▶ **To do**
Although the records contain pictures, only their text should be set down, exactly as written.

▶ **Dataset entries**
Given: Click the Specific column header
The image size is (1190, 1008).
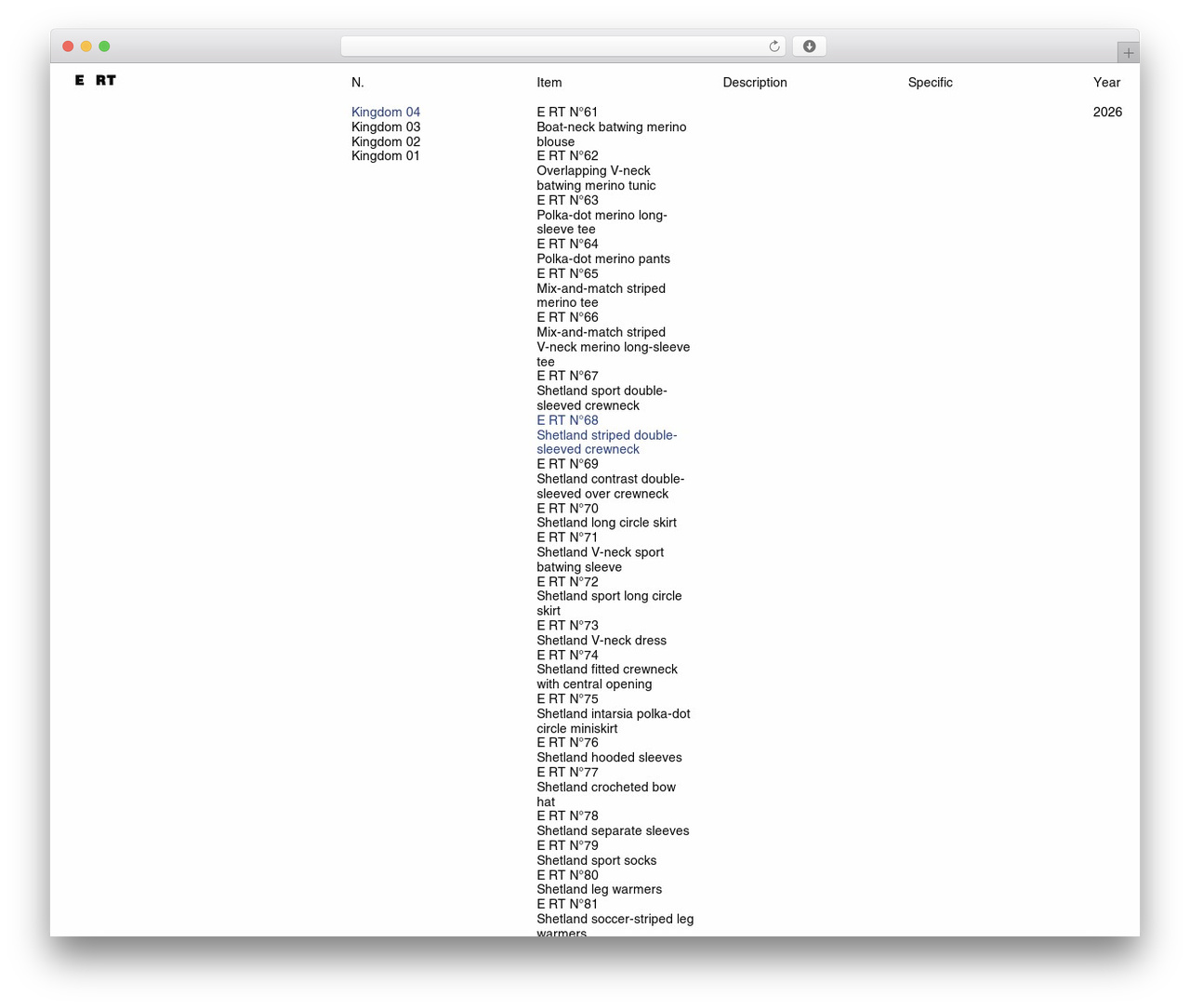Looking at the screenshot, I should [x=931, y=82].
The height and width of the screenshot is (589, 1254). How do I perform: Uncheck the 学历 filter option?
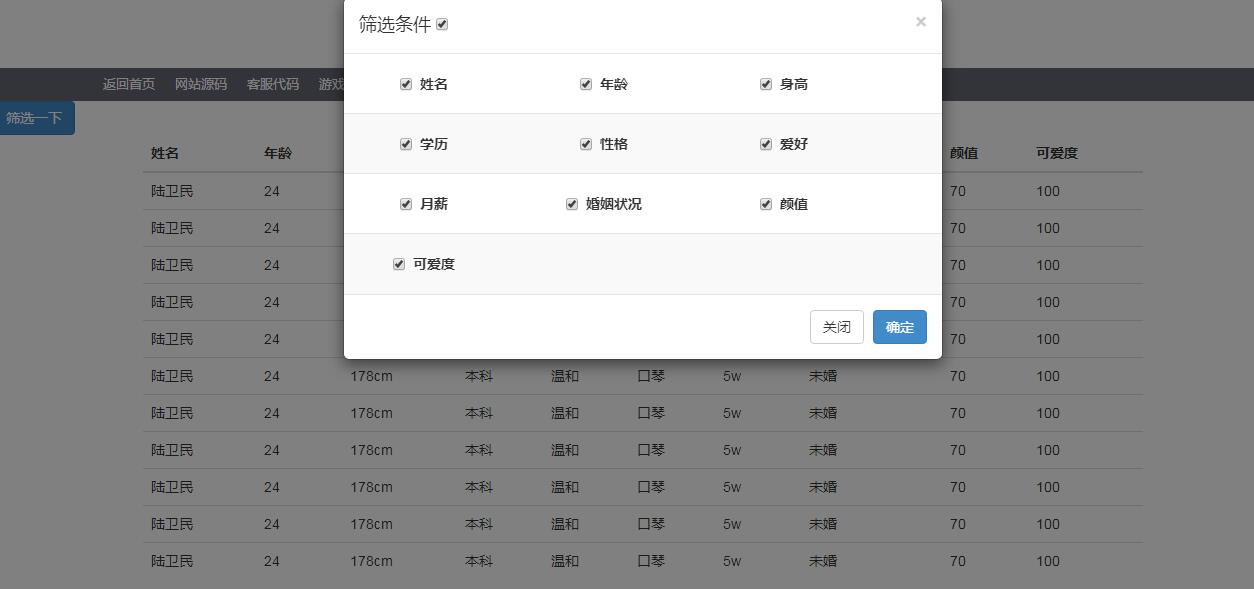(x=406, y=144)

▶ **Result**
Given: Click the Specific column header
The image size is (1190, 1008).
Looking at the screenshot, I should [x=931, y=82].
The height and width of the screenshot is (589, 1254). How do I perform: Uncheck the 学历 filter option?
(x=406, y=144)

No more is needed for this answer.